Bons ventos começam a soprar nas terras brasileiras e os novos empreendedores estão aproveitando para zarpar em outros rumos. Desde o início de 2011, as plataformas de crowdfunding eclodiram a todo vapor no cenário nacional. O chamado financiamento colaborativo já se firmou como mais uma oportunidade promissora para muitos realizadores que, graças ao modelo, começam a tirar seus projetos da gaveta. Ao pé da letra, crowdfunding significa “financiamento da multidão”, algo que nos lembra a popular “vaquinha” que os amigos sempre fizeram para ajudar algum parente ou amigo a transformar seu sonho em realidade. No entanto, com as novas ferramentas e tecnologias da comunicação, essa dinâmica ficou bem mais organizada, simples e funcional.

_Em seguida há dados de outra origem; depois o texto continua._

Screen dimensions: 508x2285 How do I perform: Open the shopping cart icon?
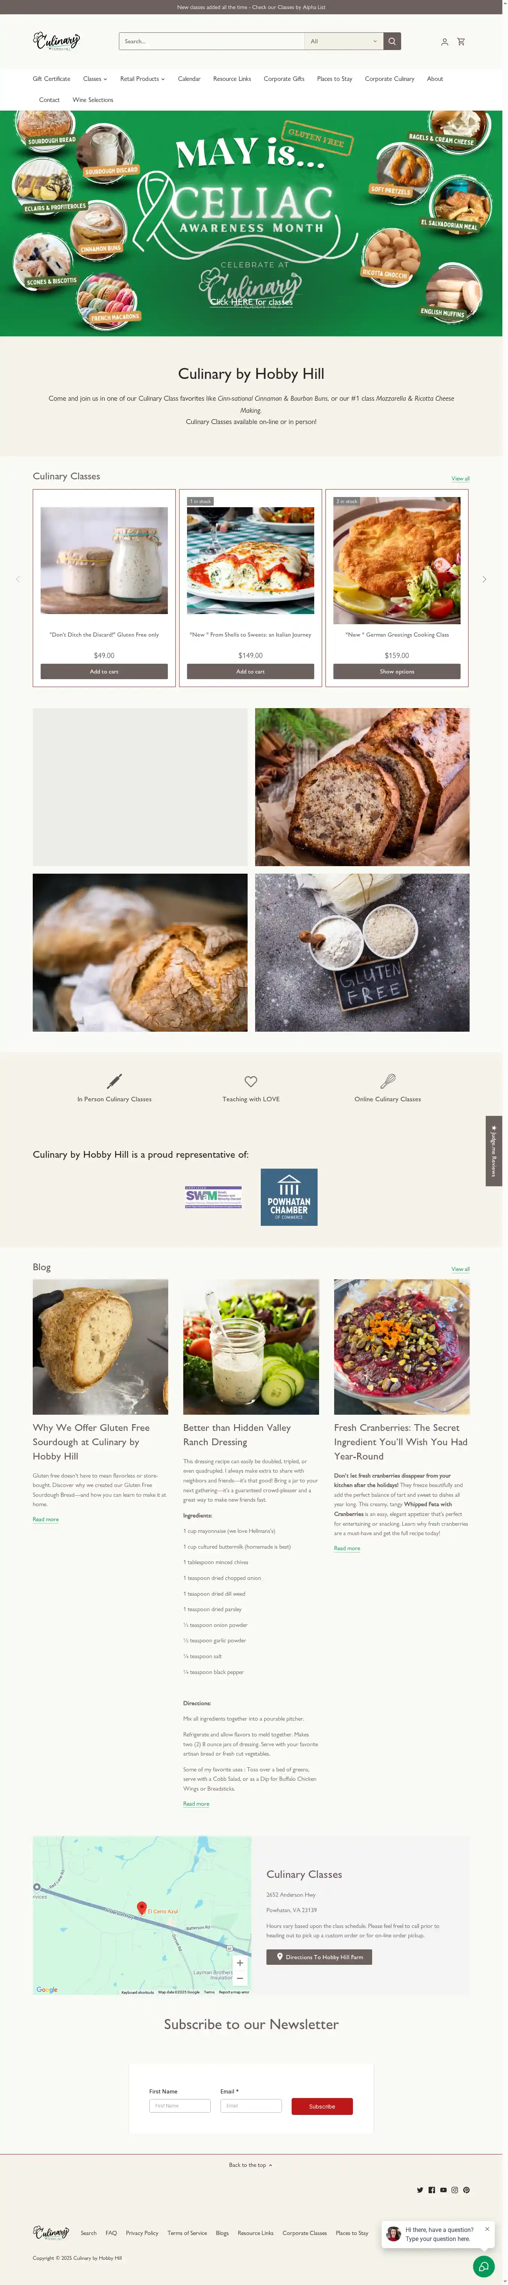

O documentário "Eu Maior" é um exemplo que parece abrir novas janelas para produtores audiovisuais independentes. No início de 2010, antes mesmo do surgimento das plataformas de crowdfunding no Brasil, a Catalizadora Audiovisual, produtora do filme, criou um site exclusivo para a buscar seus apoiadores diretamente na multidão. Enquadrado na Lei do Audiovisual, o filme assume a tendência internacional do novo modelo de captação e agrega um diferencial pouco convencional para os padrões do mercado brasileiro. Após ter aprovado o seu orçamento, o projeto começou a buscar patrocínio de pessoas jurídicas. Até aqui, nada demais. Mas poucos sabem que a própria lei acena para a possibilidade de investimentos de pessoas físicas, que da mesma maneira também podem lançar mão da renúncia fiscal.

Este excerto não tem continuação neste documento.